One of the main advantage of rooting is removing bloatware [I guess]. Is removing unwanted brand-based or operator-based app any different from disabling it from All Application
in Settings
? I don't find any improvement in memory too since these apps were pre-loaded in OS and you can't use those space any way.
Answer
As it has already been said: the main difference is that disabling an app simply marks it unavailable (which can easily be reverted), while removing physically removes the app and all connected data from the device.
What was still left open is: What do you gain from removing an app, that you didn't get by disabling it – so it would be worth the risk of not being easily reverted?
- Space: You're probably talking about system apps here. Those are usually installed on the
/system
partition, which is mounted read-only, and cannot be used by "normal (user) applications". So removing the app itself doesn't give you space to "simply install other apps". But still:- Almost all apps have data, which is stored in
/data/data/
1. While pressing "clear cache" and "delete data" from Settings→Apps resets those, it doesn't completely delete everything. Removing the app does. So you gain at least some space here. - All apps are being "optimized", which results in Dalvik/ART cache data residing on the user partition (inside
/data/dalvik-cache
). If you delete an app, this cache is removed – if you disable it, it remains (see the comment of Death Mask Salesman below).
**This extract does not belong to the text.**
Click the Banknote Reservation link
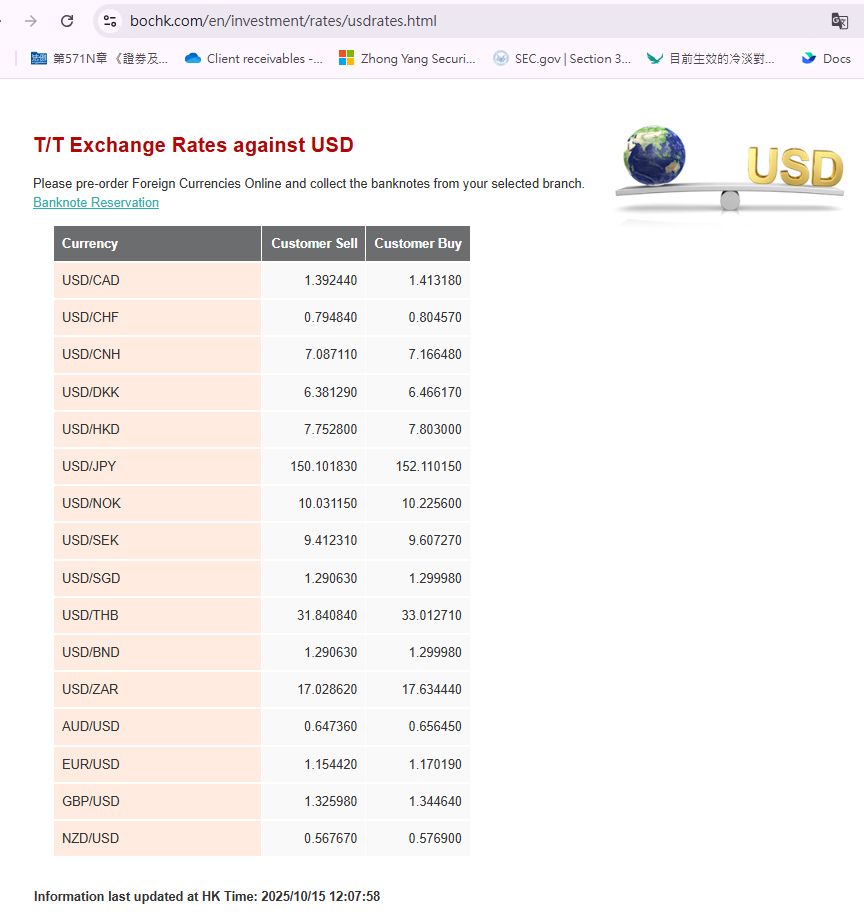This screenshot has width=864, height=917. click(x=96, y=203)
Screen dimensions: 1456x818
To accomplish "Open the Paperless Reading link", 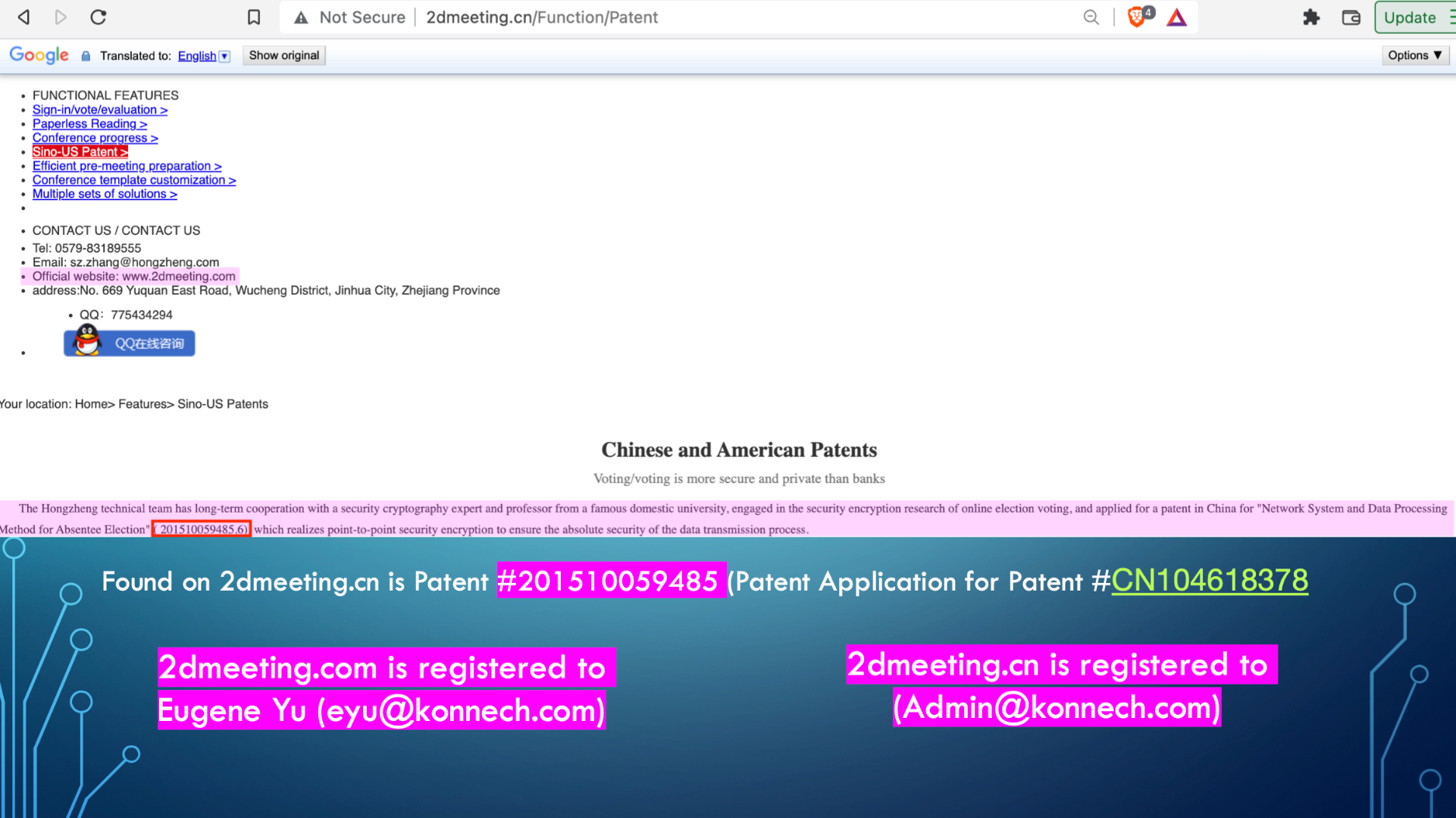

- Almost all apps have data, which is stored in
- Performance & battery: If you disable an app, it becomes invisible to the user – but the files are still there. Also, the package manager still knows it exists. Plus the app's "intents" are still available: if another apps directly calls them, the disabled app still responds to the call. It also seems to listen to some broadcasts it previously had registered listeners on (example: my LG Optimus 4X has those bloated LG stuff I've disabled. Nevertheless, after each boot I receive prompts from their "remote service" app to approve).
That means, a disabled app can still be running in background, if called from some other place – and consume battery plus CPU, even bandwidth and other resources. A removed app obviously can't.
1 Some apps also store (usually "huger chunks" of) data on SDCard, but almost all apps have at least their central data below /data/data
.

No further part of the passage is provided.